> _Problem requirements_
Count the lines below that contain the string "world". Case matters, and the answer is only the number.

> _Given records_
------------

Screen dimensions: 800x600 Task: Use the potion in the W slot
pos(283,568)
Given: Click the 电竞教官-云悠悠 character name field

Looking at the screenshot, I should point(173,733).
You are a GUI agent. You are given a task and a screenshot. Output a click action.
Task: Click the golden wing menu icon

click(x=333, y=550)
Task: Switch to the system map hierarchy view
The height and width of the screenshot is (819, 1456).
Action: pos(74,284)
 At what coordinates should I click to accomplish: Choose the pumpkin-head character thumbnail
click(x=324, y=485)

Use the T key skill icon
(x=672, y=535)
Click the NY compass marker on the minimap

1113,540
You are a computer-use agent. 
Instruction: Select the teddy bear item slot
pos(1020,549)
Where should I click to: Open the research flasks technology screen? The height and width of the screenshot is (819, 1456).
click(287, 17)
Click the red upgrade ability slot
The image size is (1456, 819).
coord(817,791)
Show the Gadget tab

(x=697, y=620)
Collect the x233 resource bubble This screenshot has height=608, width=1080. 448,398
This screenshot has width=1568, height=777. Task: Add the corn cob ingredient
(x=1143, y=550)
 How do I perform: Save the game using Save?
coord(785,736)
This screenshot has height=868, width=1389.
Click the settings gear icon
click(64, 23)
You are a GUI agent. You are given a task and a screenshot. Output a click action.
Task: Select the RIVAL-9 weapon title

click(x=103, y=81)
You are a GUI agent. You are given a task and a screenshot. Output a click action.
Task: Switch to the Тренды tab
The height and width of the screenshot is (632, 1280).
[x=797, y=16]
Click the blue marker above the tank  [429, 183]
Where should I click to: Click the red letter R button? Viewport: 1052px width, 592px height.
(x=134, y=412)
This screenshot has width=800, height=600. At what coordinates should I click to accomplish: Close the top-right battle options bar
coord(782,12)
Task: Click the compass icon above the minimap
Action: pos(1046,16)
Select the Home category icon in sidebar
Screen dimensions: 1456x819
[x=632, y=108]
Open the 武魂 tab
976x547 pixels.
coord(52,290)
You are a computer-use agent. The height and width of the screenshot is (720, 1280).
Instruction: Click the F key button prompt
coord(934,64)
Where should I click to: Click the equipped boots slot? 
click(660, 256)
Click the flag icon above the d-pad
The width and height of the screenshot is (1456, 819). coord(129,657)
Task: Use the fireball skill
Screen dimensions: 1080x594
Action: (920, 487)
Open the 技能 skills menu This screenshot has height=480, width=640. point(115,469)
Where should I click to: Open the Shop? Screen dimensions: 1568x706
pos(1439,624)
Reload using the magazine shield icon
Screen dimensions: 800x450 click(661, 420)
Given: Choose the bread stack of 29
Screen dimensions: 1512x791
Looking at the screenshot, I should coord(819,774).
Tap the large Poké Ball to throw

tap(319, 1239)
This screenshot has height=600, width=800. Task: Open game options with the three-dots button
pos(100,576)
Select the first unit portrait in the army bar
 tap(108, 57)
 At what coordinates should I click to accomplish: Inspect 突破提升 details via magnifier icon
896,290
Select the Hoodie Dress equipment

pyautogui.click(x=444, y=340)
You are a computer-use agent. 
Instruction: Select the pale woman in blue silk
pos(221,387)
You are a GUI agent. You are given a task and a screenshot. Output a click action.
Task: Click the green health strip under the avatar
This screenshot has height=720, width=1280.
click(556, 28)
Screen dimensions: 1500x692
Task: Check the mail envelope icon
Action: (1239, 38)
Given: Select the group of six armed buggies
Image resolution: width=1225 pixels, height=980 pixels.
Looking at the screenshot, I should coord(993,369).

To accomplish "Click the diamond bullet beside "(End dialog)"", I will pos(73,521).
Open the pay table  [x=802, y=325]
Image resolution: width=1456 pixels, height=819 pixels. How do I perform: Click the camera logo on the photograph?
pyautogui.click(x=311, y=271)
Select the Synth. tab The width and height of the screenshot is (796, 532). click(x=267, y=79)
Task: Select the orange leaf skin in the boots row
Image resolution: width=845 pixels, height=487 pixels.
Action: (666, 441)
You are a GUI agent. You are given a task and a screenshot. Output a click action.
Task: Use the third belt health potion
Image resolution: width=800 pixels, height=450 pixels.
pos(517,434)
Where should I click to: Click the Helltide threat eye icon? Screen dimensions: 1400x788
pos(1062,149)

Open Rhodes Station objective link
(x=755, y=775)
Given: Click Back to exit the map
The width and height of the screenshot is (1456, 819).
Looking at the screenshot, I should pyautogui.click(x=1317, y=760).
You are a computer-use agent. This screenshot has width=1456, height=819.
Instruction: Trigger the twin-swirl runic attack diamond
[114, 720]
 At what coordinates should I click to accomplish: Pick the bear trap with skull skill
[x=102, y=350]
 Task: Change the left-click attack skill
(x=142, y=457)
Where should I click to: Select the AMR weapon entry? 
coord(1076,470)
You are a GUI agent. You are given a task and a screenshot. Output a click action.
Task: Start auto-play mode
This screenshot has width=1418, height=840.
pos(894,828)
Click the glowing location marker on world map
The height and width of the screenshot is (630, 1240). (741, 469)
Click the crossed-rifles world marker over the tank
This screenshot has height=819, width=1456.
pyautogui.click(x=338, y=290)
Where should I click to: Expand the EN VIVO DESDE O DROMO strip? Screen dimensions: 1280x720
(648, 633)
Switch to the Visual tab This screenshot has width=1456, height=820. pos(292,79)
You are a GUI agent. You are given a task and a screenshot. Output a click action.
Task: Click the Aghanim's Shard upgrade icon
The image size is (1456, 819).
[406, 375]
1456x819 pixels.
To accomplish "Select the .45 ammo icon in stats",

------------

> _Finished task_
2